### Problem requirements
Select and copy out every line in the records containing "computer".
----
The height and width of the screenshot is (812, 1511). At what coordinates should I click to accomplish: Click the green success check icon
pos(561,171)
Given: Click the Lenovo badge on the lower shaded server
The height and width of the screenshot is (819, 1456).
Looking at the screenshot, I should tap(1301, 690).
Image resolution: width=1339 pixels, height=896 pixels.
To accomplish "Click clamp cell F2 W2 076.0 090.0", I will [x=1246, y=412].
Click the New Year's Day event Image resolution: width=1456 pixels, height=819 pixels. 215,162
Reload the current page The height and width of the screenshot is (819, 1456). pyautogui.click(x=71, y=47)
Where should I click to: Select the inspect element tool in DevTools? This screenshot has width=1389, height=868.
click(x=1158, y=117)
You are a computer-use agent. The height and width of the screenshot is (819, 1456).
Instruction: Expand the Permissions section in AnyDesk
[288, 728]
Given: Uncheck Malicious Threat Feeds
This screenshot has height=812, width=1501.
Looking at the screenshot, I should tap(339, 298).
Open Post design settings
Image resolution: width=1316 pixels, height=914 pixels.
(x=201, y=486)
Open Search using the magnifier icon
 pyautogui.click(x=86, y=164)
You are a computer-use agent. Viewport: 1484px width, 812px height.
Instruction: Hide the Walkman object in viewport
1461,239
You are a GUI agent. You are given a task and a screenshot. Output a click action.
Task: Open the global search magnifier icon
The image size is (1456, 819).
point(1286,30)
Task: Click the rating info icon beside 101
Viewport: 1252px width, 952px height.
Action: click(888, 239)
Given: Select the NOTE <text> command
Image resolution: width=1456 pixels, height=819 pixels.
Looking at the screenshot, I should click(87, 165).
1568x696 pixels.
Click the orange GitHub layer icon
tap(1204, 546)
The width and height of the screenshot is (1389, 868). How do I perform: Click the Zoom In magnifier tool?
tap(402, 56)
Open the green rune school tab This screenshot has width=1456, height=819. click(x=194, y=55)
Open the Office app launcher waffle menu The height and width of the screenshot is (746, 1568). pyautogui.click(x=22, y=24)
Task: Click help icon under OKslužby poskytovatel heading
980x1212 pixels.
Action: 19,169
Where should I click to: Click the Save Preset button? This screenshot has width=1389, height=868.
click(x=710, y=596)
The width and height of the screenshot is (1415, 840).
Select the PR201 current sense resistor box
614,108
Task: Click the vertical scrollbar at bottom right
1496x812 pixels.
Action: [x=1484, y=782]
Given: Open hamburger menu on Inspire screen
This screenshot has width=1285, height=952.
----
### Task response
You are a computer-use agent. The height and width of the screenshot is (819, 1456).
You are a computer-use agent. Viewport: 1484px width, 812px height.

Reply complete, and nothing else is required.